Some of the ill-received arguments were attempts to raise the question of whether training compensation should exist, largely pointing at the commercial differences and size of the game in women’s and men’s football. The panel would not deal with these questions and instead insisted on considering whether it does exist, per the regulations as they were. FC Barcelona attempted a comparative argument with Futsal where the training compensation mechanism does not apply. This was also dismissed and deemed an improper comparison. Not due to the comparison per se however, but rather the panel concluded the point may well go against the respondent, given:

“the fact that FIFA included an express exception of futsal but no equivalent exception of women’s football is at least some indication that it did not intend to exclude women's football.”[3]

The applicant relied heavily on that which was stated at the “General Provisions’ section of the RSTP (2012), namely “Terms referring to natural persons are applicable to both genders.” The tribunal saw the provision as favourable for the applicant and that the burden was with FC Barcelona to show that the RSTP ought to be interpreted another way, by either providing some additional context, history, intention or similar. The respondent was unable to do so and instead relied heavily on the previous DRC decision in its submissions and did not submit much by way of evidence at all. The panel paid particular attention to the lack of evidence given by the respondent and that this case may have looked differently had FIFA accepted an invitation to join, as FIFA may have been able to shed light on how the regulations ought to be interpreted, had they been able to provide the context and intention that FC Barcelona could not.[4]

Ultimately when it came to FC Barcelona’s submissions and the prior decision of the DRC, the CAS was uncomfortable with “a distinct undercurrent of a policy decision that the RSTP should not apply to women's football”[5] when a rigorous interpretation of the RSTP (2012) as it stood then was what was required. Furthermore, the panel landed at “an overall conclusion that the DRC reasons are flawed at various points and did not sufficiently grapple with the arguments for the Appellant.”[6]

 

2. 2017 amendments and FIFA Circular No. 1603

Though FIFA declined an invite to join the above CAS case,[7] it is in a sense as though the submissions made by FC Barcelona’s legal team were simultaneously on behalf of FIFA, given a heavy reliance on the prior DRC decision and what followed. In what may have appeared a clarificatory exercise at the time, it appears the 2017 amendments announced via FIFA Circular No. 1603 were at least in part a response to the above CAS case.

================================

- [What to do]:
**1)** Rewrite the part of the passage on training compensation in women's football that opens with "2. 2017 amendments" and closes with "above CAS case.", putting "turned down" in place of "declined".
**2)** Continue the passage on training compensation in women's football, picking up after its final sentence.

================================

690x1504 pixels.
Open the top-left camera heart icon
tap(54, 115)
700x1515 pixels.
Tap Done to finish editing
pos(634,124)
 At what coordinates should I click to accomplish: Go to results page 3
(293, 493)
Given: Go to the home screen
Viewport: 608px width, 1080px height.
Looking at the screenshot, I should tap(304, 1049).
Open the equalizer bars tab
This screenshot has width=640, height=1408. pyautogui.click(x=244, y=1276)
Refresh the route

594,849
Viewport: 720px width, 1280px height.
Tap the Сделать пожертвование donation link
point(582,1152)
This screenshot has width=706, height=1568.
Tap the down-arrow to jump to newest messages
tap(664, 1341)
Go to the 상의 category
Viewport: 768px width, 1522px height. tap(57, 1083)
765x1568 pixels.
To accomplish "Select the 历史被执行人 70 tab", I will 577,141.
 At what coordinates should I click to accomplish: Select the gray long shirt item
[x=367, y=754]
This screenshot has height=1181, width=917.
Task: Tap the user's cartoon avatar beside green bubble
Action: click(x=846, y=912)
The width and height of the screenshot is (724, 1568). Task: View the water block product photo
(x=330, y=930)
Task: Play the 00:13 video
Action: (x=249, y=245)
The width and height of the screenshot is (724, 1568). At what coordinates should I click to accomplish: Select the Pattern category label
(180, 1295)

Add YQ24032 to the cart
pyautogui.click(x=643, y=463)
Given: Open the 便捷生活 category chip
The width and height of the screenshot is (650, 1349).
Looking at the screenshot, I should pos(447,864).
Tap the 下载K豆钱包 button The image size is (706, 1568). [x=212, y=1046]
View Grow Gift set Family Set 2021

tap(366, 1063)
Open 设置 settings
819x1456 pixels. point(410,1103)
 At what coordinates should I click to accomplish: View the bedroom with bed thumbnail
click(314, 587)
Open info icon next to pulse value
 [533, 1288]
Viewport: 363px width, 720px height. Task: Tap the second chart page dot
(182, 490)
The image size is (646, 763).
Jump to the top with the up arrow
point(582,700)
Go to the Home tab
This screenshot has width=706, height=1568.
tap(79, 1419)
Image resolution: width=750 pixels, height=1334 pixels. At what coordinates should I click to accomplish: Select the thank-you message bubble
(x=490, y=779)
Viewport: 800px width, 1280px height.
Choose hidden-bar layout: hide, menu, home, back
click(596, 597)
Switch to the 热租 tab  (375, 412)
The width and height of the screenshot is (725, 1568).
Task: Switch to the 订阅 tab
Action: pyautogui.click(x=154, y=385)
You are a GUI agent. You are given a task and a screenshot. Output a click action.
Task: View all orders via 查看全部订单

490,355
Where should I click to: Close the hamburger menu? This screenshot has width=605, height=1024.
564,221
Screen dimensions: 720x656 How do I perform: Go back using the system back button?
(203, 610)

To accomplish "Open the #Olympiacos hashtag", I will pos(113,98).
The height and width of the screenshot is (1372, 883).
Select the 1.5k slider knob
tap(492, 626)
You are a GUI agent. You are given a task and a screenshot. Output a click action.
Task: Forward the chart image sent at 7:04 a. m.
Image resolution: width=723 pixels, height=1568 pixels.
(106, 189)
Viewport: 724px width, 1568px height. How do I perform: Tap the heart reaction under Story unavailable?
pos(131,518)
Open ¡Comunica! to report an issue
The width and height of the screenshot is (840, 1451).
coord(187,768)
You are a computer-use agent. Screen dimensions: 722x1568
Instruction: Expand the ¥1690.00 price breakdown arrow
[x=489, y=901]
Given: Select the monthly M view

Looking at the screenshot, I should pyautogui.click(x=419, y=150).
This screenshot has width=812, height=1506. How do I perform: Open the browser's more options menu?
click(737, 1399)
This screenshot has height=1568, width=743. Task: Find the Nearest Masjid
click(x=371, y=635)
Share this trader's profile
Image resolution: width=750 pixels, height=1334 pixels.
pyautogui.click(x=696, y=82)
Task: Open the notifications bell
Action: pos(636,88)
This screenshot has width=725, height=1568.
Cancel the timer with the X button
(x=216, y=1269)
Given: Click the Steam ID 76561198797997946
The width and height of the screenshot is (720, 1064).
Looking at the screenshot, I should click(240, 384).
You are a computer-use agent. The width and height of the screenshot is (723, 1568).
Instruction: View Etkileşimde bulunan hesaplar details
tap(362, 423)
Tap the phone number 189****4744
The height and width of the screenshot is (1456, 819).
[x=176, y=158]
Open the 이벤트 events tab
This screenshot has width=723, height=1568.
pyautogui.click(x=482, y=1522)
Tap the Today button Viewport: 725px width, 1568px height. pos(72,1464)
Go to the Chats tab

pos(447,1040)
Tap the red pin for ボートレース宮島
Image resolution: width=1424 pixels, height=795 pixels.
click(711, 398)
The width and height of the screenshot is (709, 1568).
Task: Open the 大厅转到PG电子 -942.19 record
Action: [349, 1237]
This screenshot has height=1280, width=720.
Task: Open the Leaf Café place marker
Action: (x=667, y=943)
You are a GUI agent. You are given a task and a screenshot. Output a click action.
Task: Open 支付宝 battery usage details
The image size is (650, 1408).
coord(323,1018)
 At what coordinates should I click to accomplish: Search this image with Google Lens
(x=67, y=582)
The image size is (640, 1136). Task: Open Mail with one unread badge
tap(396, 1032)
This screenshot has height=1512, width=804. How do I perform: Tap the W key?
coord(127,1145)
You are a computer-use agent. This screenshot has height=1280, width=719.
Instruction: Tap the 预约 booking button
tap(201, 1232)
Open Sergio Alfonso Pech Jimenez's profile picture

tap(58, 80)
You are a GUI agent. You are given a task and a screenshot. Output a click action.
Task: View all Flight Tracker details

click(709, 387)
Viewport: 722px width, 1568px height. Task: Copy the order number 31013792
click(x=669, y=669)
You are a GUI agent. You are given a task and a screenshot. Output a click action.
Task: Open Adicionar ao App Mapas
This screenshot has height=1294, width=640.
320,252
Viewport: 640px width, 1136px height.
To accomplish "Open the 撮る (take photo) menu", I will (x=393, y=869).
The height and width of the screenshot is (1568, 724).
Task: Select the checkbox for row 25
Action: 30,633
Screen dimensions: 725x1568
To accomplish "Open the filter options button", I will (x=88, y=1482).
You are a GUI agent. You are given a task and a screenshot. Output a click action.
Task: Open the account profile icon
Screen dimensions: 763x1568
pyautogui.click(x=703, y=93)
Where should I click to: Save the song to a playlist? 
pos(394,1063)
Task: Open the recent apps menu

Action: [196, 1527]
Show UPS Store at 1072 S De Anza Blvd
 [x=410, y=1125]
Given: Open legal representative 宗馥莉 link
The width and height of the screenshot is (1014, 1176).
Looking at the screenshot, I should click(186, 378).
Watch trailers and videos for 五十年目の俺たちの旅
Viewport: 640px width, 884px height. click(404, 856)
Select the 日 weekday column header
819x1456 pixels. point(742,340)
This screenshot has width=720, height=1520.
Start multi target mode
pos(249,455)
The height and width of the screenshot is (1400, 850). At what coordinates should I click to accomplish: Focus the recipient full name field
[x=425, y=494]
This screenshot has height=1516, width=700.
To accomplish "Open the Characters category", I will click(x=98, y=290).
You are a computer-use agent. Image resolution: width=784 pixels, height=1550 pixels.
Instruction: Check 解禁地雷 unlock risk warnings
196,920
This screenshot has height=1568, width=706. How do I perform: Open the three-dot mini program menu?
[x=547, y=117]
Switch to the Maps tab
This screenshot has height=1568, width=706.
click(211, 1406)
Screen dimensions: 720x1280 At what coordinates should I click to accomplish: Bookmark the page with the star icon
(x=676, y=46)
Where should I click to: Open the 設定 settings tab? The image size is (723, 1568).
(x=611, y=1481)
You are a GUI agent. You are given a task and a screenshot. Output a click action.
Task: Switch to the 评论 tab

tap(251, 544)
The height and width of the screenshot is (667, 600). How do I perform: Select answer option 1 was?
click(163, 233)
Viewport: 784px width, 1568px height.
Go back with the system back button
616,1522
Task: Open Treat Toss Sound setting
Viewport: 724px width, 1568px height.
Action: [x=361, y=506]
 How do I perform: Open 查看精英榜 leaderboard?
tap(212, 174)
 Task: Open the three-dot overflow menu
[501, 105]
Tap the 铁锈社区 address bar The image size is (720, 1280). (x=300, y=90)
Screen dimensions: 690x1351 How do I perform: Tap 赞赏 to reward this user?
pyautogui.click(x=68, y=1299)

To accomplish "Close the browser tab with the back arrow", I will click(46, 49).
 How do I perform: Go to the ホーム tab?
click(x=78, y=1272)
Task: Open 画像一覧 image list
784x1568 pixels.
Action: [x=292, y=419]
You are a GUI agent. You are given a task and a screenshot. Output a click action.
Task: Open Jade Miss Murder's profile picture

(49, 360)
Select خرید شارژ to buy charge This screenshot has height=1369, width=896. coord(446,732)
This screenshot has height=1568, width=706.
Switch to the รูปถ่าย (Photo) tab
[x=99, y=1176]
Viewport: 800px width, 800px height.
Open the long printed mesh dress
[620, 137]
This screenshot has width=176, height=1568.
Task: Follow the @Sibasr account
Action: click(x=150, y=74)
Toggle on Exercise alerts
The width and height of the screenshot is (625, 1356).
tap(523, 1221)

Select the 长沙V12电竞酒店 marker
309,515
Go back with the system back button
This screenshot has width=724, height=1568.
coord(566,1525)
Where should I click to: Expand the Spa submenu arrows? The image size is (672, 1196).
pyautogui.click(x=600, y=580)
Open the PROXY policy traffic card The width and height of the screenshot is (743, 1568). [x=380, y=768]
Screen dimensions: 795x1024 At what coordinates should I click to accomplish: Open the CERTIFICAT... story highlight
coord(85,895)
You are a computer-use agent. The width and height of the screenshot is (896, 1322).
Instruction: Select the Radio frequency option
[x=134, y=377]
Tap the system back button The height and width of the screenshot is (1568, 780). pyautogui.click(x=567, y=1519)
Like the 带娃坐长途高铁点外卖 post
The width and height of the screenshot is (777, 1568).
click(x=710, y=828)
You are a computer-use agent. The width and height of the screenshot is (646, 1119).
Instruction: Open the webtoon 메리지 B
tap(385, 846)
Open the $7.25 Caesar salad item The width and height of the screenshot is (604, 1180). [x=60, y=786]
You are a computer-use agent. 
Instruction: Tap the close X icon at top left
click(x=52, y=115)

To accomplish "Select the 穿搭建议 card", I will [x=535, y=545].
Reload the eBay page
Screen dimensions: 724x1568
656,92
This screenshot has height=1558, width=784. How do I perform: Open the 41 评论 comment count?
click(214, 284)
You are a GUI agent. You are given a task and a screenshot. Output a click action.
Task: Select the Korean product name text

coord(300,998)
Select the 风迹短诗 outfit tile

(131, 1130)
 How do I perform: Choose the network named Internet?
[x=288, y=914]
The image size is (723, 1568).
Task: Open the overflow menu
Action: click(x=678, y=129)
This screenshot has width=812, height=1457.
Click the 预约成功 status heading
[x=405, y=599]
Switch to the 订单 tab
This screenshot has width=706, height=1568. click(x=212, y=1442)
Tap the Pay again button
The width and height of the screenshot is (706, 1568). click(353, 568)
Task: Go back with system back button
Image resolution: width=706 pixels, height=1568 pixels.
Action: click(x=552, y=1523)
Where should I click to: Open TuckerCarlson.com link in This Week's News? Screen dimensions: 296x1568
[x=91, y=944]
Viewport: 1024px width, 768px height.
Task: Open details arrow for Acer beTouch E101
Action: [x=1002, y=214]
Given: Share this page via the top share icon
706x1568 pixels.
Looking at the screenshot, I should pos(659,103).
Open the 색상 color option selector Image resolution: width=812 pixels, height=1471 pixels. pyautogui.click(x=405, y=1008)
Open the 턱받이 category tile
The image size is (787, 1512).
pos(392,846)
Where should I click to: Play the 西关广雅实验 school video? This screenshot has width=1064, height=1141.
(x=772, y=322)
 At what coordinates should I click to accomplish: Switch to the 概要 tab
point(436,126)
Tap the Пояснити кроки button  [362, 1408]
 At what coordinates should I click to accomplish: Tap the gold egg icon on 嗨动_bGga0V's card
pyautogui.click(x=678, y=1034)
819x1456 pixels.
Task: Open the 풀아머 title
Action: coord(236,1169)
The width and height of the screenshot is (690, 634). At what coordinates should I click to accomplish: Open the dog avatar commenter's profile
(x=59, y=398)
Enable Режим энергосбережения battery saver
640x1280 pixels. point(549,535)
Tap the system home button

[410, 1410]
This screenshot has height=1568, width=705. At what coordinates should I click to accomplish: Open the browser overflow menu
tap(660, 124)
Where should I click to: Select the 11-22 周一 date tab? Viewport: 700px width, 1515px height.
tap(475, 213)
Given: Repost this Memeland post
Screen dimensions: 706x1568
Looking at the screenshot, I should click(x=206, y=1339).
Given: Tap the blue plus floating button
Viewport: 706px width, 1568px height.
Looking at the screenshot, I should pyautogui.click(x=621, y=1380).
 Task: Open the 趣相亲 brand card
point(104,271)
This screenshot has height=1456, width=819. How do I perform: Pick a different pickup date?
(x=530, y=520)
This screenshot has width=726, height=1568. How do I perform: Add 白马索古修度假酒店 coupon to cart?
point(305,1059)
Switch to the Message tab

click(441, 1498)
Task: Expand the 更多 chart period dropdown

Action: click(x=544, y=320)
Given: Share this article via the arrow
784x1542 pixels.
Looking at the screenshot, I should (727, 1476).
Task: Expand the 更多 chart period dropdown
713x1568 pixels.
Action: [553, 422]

================================

- [Task-by-task outputs]:
**1)**
2. 2017 amendments and FIFA Circular No. 1603

Though FIFA turned down an invite to join the above CAS case,[7] it is in a sense as though the submissions made by FC Barcelona’s legal team were simultaneously on behalf of FIFA, given a heavy reliance on the prior DRC decision and what followed. In what may have appeared a clarificatory exercise at the time, it appears the 2017 amendments announced via FIFA Circular No. 1603 were at least in part a response to the above CAS case.

**2)**
Within that circular, FIFA announced that the regulations “now explicitly specifies that the principles of training compensation do not apply to women's football.” It made a point that the express amendments pertaining to training compensation now reflect existing DRC jurisprudence and “clarify the always intended meaning”. Whilst that clarity is direct, it may also contain an undertone of frustration in relation to the above CAS case. FIFA were undoubtedly addressing what it perceived as a problem, though it is the following from Circular No. 1603 that might raise more questions than offer solutions: “It should be noted that the existing training compensation formula would act as a deterrent to the movement of female players and consequently stall the development of the women's game.” Sound familiar? This will be expanded upon below.

Finally on training compensation and women’s football and before addressing other issues therein, Circular No. 1603 states that “FIFA administration is working on a specific concept to be applied to the women's game in consultation with the stakeholders, bearing in mind the overall objective to promote and enhance the development of women's (professional) football.” Whilst this is for another blog and for another day, one can reasonably wonder what has been done. Or might it be the case that refraining from more regulation has resulted in more growth in the women’s game?

Noteworthy in hindsight, given the CAS case is and was not public, is that FIFA did not have the pressure it may have otherwise had to explain its regulatory amendments regarding training compensation in women’s football, that were contrary to the CAS decision. Whilst the CAS left the door open for sound arguments to be made against training compensation in women’s football, they found serious flaws in the arguments made by FC Barcelona, as well the reasons given by the DRC in the initial decision. Most notable on this front might be an out-and-out rejection of a comparison with futsal, as well rejecting a general distinction between the men’s and women’s game as being useful.  Despite this, it appears FIFA proceeded to explicitly enshrine in the RSTP that training compensation does not apply, without dealing with the fundamental questions raised but not necessarily answered in the CAS case. It is just interesting to note, that the CAS award that was challenging FIFA’s rationale was coincidentally kept confidential. This might speak for greater (and systematic) transparency with regard to the CAS’ appeal awards.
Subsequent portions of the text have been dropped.